Bed of lies: Blood is the second season of the Bed of lies podcast. It covers the UK Haemophilia blood scandal which occurred in the 1970s and 1980s. Contaminated blood products were bought from the US and administered to UK patients, many of whom were children. It caused nearly 5,000 people with haemophilia to become infected with HIV and AIDs. This podcast is a deep dive into the lived experience of these people and their families. It unpacks what it means to live with government-enabled stigma, injustice and loss. For me, it is reminiscent of both the Thalidomide scandal and the US Oxycontin disaster. A fantastic piece of journalism, Bed of lies: Blood explores the intersections between health systems, politics, physical health and psychological wellbeing. A Telegraph podcast, you can listen to Bed of lies here.
What makes someone falsify that they have life-limiting illnesses and disabilities? Sympathy Pains tells the story of Sarah Delashmit, exploring this question through the eyes of the people she conned.
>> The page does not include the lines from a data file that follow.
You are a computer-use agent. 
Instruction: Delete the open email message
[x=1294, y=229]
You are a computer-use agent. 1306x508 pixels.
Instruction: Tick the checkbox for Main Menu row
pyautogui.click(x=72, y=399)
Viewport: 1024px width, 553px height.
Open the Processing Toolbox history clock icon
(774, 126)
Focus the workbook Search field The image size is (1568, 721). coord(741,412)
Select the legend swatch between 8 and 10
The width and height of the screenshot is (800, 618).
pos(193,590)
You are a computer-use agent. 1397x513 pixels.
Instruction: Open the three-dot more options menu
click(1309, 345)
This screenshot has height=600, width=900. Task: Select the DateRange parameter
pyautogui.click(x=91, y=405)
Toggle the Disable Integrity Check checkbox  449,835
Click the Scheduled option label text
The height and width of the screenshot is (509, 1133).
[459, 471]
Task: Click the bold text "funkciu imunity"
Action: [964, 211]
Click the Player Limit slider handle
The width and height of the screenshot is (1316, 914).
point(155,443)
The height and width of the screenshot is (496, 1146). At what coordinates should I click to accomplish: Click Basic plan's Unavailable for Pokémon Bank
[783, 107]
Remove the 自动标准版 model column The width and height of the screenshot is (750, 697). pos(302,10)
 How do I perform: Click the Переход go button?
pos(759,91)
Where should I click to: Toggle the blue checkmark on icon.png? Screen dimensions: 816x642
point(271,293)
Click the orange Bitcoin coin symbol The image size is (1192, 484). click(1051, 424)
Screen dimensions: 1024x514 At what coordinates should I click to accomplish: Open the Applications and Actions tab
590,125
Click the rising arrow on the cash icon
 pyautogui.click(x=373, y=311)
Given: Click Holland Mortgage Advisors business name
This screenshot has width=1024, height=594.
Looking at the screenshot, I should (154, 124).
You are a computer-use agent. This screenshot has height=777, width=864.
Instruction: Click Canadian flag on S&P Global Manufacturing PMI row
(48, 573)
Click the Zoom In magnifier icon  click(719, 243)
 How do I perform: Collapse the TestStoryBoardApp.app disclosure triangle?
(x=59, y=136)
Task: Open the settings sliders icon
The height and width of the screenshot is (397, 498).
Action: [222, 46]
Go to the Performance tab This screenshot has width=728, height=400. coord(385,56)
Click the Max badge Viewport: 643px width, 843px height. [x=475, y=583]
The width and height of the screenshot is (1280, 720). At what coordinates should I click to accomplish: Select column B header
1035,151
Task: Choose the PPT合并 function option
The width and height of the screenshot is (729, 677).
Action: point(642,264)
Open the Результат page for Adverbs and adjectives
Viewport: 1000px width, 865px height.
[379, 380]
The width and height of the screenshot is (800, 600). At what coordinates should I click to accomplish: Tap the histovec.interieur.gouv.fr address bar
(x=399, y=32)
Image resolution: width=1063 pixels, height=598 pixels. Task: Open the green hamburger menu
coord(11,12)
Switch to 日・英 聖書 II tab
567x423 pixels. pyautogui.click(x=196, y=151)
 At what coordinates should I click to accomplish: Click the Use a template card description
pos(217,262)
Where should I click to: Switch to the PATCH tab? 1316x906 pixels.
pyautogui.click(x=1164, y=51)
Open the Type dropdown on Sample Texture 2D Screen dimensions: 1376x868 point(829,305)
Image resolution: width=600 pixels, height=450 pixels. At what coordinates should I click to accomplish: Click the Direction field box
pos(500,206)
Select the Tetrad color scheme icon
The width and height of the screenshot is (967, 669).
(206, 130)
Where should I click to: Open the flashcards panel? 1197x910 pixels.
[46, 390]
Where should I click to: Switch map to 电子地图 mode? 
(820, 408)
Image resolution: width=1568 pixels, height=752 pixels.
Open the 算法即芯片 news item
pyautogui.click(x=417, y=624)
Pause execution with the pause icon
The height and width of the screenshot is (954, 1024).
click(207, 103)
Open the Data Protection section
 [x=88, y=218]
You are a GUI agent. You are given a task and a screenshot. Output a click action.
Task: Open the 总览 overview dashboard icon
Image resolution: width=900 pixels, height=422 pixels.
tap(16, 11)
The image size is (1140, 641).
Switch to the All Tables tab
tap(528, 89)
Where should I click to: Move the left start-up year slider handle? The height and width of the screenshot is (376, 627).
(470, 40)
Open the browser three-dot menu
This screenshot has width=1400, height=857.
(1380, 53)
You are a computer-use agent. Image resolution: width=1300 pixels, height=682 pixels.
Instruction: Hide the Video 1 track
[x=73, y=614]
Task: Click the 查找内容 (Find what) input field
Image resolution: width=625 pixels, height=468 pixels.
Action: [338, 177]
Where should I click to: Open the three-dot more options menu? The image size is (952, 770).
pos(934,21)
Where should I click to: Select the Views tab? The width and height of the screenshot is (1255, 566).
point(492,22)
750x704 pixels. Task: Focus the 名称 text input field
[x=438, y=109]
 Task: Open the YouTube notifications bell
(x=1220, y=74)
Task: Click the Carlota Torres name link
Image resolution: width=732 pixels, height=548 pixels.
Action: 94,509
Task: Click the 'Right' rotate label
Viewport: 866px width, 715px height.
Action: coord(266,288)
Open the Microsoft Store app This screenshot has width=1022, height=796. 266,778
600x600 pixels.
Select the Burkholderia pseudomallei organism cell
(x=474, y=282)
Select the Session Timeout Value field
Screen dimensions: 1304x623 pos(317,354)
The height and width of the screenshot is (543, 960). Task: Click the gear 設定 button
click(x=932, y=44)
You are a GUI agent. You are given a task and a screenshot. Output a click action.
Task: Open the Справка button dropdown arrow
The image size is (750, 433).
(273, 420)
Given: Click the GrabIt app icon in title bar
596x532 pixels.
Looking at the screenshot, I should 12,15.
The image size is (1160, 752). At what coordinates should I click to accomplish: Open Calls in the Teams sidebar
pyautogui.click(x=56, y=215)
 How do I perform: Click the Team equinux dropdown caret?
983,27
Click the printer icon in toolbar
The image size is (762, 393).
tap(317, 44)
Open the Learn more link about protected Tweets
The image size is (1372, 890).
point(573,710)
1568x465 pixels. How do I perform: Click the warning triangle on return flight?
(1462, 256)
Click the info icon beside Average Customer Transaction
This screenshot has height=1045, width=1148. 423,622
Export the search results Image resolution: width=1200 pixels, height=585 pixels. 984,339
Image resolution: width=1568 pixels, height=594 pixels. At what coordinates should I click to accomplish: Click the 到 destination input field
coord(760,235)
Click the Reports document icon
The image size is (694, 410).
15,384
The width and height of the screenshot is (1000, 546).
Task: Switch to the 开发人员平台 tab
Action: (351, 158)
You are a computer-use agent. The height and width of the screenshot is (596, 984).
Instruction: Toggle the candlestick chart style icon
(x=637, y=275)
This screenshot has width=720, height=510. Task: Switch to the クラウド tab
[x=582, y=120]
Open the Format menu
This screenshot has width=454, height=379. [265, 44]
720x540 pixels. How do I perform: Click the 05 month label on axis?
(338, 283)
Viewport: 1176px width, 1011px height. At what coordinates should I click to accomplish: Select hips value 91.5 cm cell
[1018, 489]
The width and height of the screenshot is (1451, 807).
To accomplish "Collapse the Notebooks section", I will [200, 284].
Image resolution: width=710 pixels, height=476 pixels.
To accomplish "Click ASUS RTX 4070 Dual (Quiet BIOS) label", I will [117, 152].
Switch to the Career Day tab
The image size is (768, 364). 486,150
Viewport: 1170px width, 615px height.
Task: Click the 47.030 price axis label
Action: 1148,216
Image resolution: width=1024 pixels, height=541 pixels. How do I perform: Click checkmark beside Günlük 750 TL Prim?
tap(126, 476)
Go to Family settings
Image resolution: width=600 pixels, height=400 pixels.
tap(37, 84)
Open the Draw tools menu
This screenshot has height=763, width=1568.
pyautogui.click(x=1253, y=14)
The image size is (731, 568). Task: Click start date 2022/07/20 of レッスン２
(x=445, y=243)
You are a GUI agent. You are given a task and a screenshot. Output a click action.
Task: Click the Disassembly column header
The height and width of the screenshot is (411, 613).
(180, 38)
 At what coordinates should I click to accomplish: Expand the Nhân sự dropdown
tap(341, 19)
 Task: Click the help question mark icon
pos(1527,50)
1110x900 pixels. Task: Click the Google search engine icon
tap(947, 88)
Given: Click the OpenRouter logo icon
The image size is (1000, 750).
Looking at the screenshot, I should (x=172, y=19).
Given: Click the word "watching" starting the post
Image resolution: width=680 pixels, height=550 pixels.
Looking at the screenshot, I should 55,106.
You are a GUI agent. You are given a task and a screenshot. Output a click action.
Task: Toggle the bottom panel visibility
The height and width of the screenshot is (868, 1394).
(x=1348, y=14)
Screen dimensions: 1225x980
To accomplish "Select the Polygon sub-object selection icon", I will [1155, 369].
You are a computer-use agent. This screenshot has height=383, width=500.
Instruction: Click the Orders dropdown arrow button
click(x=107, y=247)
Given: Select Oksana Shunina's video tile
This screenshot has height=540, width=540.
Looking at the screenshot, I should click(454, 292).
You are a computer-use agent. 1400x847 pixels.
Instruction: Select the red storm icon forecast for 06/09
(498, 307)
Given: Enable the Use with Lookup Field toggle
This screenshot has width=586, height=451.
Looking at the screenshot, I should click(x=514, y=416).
For 20 years, Sarah used internet forums to join groups, make friends and create new personas. Invariably, these personas had heart-rending stories to tell. They had terminal cancer, abusive husbands and had lost children. Was it money that motivated Sarah, or a personal need for attention from others? Did she care how she impacted those she deceived, or was she unable to experience empathy? Sympathy Pains is a fascinating walk through the interplay between psychology, criminality and social media. Created by Neon Hum Media and iHeartRadio, you can listen to Sympathy Pains here.
The intersection between self-help and new religions has long fascinated me. There are numerous examples of high-control organisations which began by offering basic psychological support and advice. Scientology and NXIVM are both high profile examples of these. The Sunshine Place covers Synanon, an organisation which was initially founded in the 1950s to help people addicted to narcotics, or ‘dope fiends’ in Synanon lingo. The success of its drug rehab services didn’t satisfy CEO Chuck Dietrich, though. His vision was much larger, wider encompassing and far more sinister. The Sunshine Place charts Synanon’s gradual transition from a psychological treatment centre to a violent cult. From C13Originals, you can listen to the Sunshine Place here.
What makes someone die from Covid without even attending the local hospital? This is the springboard for We were three, a three-part mini series into the lives of one American family. Initially, We were three explores the impact of Covid conspiracies and the factors which can make people vulnerable to them. It highlights the role of the US health system, which is notoriously the most expensive and worst (by many outcome indicators) of all developed countries. Before long though, you realise that this is really a story of alcoholism, neglect and abuse. It explores the psychological impact of poverty, fractured relationships and instability on the psyche of a growing child. Hard to categorise or pin down, We were three is personal, touching and captivating. Created by The New York Times and Serial Productions, you can listen to We were three here.